(Source records)
--- --- ---

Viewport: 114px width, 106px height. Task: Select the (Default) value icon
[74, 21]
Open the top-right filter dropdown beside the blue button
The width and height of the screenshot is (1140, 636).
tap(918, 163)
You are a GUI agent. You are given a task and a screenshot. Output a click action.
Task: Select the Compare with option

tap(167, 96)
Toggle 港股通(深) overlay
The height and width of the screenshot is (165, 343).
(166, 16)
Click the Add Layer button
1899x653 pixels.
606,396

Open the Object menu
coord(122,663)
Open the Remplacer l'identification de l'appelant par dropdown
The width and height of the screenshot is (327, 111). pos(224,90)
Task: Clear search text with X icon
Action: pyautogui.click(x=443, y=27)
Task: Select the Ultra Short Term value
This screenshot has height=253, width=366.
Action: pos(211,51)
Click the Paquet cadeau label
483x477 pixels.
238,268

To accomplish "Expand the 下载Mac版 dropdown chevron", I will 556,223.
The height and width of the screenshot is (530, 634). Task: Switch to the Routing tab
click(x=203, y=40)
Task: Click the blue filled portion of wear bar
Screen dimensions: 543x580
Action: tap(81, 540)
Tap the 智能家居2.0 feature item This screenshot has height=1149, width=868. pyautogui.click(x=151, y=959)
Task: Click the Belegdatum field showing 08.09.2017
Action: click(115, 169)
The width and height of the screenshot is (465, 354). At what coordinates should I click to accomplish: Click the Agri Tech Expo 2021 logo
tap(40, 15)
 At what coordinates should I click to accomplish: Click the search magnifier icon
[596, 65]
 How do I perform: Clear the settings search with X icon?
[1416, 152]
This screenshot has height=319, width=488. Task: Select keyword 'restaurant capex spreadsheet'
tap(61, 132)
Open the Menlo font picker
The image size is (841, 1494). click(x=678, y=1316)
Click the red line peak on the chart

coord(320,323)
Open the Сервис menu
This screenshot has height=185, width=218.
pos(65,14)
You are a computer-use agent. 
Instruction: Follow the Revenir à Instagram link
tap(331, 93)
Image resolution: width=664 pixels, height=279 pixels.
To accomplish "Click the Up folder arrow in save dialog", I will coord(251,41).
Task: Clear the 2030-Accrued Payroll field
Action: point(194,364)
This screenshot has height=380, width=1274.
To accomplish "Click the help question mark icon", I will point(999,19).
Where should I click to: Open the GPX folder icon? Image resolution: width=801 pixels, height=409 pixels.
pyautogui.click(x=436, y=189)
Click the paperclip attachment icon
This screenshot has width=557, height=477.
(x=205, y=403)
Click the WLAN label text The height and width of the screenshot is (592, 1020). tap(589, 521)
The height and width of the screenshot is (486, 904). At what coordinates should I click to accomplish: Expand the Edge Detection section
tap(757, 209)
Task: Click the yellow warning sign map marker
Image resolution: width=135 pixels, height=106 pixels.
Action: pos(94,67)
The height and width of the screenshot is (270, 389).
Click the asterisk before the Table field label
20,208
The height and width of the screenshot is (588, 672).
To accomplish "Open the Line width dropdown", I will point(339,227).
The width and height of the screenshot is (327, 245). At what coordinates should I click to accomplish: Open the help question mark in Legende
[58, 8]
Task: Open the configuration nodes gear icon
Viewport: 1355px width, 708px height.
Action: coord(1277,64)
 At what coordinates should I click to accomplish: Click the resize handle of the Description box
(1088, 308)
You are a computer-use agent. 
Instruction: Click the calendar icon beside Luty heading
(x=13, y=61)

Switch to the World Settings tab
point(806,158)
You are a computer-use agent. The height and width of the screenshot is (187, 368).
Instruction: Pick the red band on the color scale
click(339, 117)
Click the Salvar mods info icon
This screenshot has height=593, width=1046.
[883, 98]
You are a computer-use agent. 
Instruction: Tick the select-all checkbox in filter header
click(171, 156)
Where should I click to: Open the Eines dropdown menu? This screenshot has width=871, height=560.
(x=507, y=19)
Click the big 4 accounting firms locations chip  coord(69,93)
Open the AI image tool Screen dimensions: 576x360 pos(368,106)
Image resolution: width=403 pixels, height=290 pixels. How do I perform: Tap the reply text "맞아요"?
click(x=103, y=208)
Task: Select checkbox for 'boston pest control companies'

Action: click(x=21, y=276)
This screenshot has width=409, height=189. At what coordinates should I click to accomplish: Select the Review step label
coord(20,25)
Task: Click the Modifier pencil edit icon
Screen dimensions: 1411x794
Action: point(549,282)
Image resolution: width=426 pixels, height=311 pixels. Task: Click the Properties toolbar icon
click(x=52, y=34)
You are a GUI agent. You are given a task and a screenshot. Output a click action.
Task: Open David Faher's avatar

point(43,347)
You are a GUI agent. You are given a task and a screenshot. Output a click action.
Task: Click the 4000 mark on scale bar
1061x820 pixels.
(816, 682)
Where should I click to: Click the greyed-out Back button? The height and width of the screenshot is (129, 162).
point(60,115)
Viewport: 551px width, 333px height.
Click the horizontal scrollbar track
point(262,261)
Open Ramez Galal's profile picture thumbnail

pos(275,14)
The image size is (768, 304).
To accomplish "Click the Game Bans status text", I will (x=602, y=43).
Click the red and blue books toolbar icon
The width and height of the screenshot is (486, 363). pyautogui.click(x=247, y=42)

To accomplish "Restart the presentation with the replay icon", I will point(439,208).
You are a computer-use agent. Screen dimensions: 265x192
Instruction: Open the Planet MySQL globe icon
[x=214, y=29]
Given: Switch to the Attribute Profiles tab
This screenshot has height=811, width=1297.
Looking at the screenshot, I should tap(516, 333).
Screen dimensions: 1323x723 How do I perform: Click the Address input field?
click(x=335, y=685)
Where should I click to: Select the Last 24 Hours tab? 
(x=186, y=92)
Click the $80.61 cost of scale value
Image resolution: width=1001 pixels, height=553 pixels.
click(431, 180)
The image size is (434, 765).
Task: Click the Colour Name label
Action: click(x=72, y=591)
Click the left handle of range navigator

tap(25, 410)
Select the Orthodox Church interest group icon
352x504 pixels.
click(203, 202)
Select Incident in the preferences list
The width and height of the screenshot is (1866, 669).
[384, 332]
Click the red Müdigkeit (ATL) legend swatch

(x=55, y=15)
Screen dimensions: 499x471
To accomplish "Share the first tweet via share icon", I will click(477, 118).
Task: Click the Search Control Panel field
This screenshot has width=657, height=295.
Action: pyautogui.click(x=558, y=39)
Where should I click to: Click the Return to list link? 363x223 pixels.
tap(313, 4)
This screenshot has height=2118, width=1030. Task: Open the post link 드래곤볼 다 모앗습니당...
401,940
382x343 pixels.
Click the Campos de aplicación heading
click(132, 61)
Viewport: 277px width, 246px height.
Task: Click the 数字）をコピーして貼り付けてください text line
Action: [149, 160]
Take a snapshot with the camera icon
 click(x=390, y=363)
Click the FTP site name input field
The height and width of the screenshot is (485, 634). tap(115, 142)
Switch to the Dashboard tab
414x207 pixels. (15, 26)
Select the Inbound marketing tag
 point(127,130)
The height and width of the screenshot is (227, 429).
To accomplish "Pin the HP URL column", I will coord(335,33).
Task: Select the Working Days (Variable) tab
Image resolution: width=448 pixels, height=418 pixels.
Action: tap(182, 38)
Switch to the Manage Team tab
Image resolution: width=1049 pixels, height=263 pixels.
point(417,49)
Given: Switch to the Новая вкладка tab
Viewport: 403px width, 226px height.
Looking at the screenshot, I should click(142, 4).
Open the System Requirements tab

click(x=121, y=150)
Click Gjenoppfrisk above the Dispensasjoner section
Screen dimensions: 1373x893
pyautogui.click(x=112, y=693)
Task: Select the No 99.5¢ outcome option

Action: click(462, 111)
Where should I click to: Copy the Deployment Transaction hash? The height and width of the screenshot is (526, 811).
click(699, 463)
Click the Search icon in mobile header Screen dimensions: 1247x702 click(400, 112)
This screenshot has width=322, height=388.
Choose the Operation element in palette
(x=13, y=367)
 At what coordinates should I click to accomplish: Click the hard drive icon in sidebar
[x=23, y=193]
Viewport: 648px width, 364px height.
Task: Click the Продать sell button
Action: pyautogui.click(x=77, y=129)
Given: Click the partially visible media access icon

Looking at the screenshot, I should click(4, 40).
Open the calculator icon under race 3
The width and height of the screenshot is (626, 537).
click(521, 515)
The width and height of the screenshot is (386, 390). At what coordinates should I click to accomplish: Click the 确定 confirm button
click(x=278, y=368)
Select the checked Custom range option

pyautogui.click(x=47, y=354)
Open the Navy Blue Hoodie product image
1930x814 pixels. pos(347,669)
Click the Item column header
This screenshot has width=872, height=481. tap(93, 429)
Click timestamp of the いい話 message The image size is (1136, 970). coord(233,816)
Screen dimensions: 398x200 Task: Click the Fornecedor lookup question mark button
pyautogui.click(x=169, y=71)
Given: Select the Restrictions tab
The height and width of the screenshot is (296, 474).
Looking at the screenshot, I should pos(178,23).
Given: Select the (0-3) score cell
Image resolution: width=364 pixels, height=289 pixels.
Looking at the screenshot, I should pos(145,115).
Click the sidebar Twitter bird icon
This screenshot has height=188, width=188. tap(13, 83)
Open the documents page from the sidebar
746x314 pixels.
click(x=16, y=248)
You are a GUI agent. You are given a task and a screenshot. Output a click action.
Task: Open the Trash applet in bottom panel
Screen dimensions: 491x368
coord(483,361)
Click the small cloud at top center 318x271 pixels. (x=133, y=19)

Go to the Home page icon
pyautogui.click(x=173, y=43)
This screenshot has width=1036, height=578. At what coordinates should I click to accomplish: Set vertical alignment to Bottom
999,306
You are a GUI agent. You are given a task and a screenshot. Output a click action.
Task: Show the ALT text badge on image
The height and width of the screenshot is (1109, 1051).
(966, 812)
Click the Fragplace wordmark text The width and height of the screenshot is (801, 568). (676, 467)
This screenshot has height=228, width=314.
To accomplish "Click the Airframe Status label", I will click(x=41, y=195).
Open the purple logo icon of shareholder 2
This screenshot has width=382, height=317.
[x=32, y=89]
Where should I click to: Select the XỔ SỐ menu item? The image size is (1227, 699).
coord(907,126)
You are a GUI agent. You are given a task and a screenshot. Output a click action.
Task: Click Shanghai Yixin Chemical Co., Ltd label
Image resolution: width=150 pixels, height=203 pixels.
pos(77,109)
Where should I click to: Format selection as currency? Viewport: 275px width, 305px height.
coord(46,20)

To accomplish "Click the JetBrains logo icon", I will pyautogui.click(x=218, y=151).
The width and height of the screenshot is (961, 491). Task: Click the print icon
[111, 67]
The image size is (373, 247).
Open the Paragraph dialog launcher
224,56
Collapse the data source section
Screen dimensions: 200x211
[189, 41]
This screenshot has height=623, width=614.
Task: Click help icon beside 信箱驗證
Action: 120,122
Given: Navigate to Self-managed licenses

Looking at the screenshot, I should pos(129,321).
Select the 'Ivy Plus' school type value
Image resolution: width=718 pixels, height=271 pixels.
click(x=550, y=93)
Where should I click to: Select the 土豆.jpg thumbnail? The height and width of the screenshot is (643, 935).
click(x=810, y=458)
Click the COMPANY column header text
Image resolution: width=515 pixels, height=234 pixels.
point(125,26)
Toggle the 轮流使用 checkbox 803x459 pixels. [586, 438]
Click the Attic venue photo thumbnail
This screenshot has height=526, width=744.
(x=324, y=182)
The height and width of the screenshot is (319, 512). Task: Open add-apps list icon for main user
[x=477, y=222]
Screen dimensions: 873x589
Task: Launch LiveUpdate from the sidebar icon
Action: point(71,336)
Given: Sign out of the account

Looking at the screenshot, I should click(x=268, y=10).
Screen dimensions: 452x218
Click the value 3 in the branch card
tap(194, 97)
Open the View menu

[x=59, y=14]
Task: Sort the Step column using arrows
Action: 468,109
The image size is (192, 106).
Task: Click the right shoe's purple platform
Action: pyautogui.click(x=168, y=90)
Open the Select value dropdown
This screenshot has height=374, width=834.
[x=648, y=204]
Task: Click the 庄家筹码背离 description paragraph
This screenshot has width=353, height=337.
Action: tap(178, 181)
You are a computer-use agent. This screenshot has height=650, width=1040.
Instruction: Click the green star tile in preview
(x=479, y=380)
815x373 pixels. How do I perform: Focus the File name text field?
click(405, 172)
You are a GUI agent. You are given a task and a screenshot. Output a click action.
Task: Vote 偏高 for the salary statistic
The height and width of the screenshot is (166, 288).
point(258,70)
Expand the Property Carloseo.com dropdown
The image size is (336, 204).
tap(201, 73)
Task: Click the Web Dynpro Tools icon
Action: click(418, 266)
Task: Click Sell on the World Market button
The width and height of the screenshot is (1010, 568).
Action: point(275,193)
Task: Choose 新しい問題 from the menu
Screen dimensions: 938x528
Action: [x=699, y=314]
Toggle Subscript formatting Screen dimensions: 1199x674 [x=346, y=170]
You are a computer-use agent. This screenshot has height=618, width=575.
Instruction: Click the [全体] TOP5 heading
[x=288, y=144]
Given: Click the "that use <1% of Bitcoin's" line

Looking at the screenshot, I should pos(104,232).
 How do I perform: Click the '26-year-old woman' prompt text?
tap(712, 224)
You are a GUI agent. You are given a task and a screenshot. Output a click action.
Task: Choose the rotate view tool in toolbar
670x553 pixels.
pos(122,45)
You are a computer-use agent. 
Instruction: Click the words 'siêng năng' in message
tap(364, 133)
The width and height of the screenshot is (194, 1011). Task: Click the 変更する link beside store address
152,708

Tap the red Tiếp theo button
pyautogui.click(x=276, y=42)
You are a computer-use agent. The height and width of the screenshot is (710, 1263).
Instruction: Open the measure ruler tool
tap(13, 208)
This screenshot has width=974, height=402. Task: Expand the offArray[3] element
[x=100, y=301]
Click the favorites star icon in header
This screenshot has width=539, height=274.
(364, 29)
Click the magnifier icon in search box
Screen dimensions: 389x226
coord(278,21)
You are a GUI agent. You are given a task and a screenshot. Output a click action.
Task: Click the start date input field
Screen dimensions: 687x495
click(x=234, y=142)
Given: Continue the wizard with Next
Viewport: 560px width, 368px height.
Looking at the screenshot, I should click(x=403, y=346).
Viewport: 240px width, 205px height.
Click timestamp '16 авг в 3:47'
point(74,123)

--- --- ---

-- What needs to be done --
Only the lines above starting at the one containing "Where should I click to: Select the Last" and ending at the one containing "Select Incident in the preferences list", both included, are to be returned, exactly as they read.

-- Written answer --
Where should I click to: Select the Last 24 Hours tab? 
(x=186, y=92)
Click the $80.61 cost of scale value
Image resolution: width=1001 pixels, height=553 pixels.
click(431, 180)
The image size is (434, 765).
Task: Click the Colour Name label
Action: click(x=72, y=591)
Click the left handle of range navigator

tap(25, 410)
Select the Orthodox Church interest group icon
352x504 pixels.
click(203, 202)
Select Incident in the preferences list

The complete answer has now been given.